July 23, 2014

The Many Uses of “Infinitive + होना”

In Hindi, there is a very common idiom involving an infinitive and a form of the verb होना, for instance “मुझे जाना है“, or “अगर तुम्हें जाना हो तो मुझे बताओ“.

This idiom is very flexible; it can have many different translations in English, depending on the context, although each is related. The typical translations are as follows:

  • “Have to …”
  • “Want to …”
  • “Going to …”
  • “Supposed to / Ought to…”
  • “Are to …”

For instance: “मुझे जाना है” could mean “I have to go” in a certain context. “मुझे गुलाब जामुन खाना है” would probably mean “I want to eat gulab jamun”. “मुझे कुछ तो कहना था लेकिन भूल गया” would mean “I was going to say something, but I forgot”. “तुम्हें अपने भाई को नहीं मारना (है)” could mean “You are not to hit your brother!” or “You shouldn’t hit your brother!”, etc. (although it is perhaps not very common in this usage). अगर तुम्हें जाना हो तो मुझे बताओ would mean “If you want to go, then tell me”. So, this idiom is very flexible and useful. From the context, it will usually be clear which sense is intended.

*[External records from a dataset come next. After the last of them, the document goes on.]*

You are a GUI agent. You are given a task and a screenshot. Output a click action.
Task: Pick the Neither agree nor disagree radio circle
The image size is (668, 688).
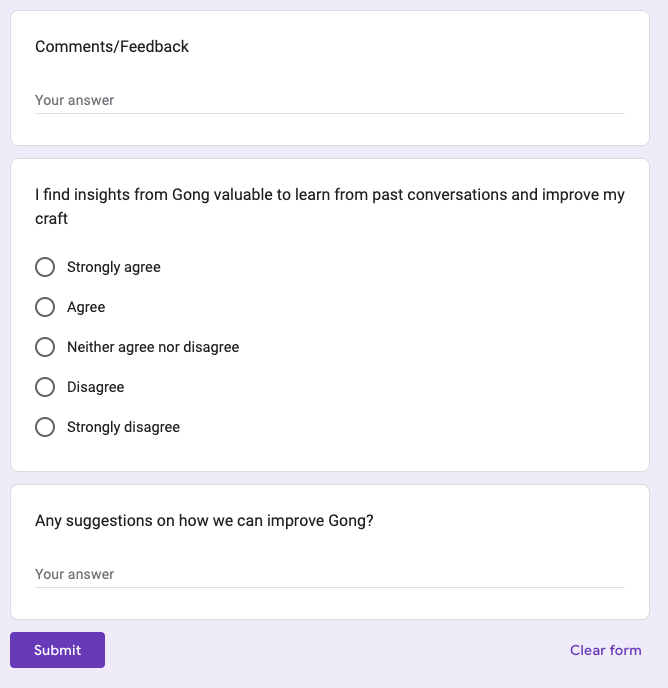45,347
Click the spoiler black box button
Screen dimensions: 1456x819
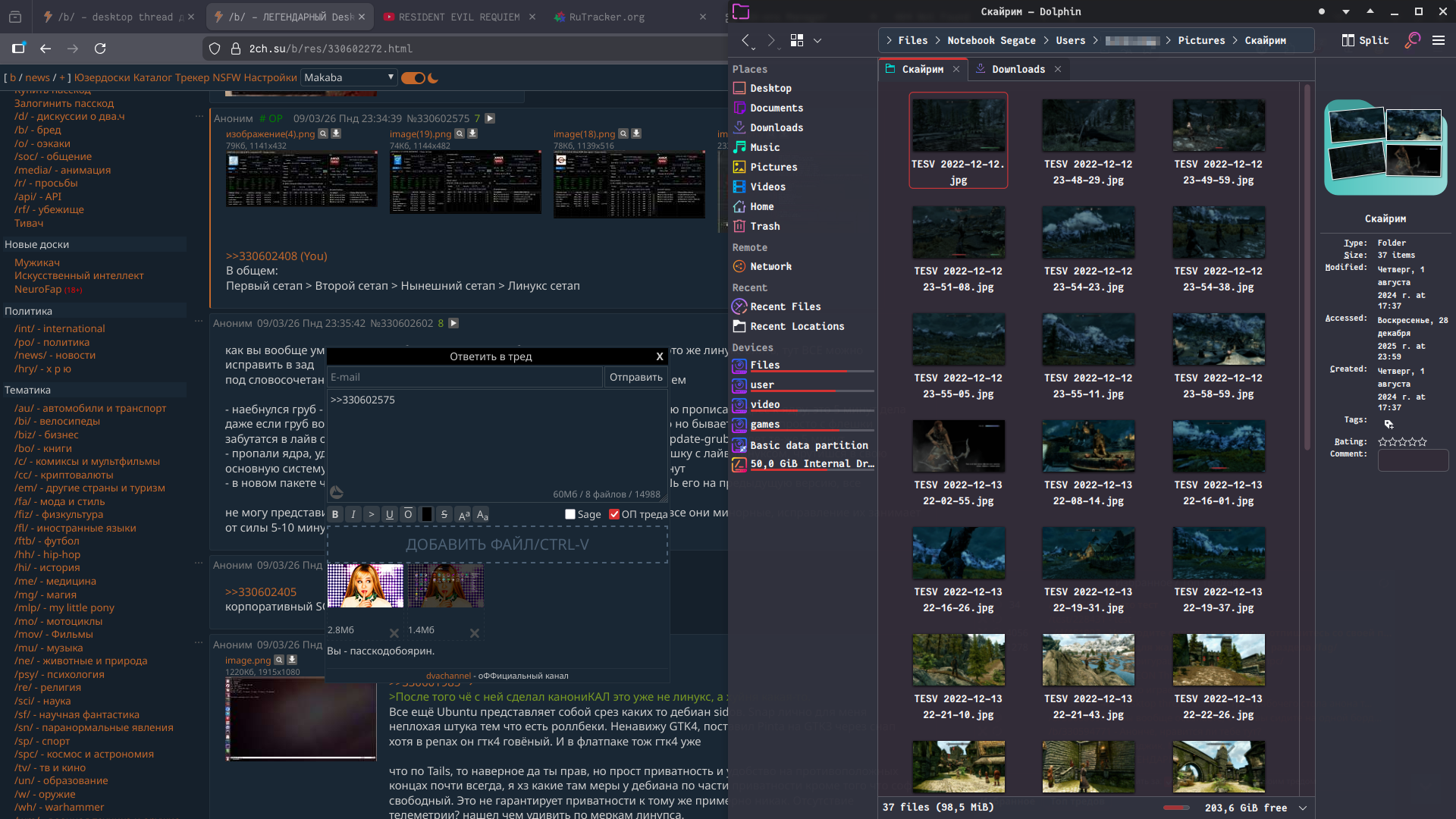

Note that some people might omit the form of होना when the sentence is negated, just like most speakers do with other verb forms, e.g. someone might say “मुझे नहीं जाना” to mean “I don’t want to go”.

 

  • Ajeesh Cheriyakoloth

    mujhe office jana hai.. right

  • Mukesh Kumar

    muje acha laga reding karte huvey

  • Beniston Fernando

    We are waiting for new lessons

  • kumar pankaj

    What is the difference between “He will go” and “he would go” please explain in hindi with some other examples

    • The meaning of “would” depends on the context. For instance, if I say “he would go to the marketplace every morning”, the Hindi translation would be “वह हर सुबह बाजार जाता था”, etc.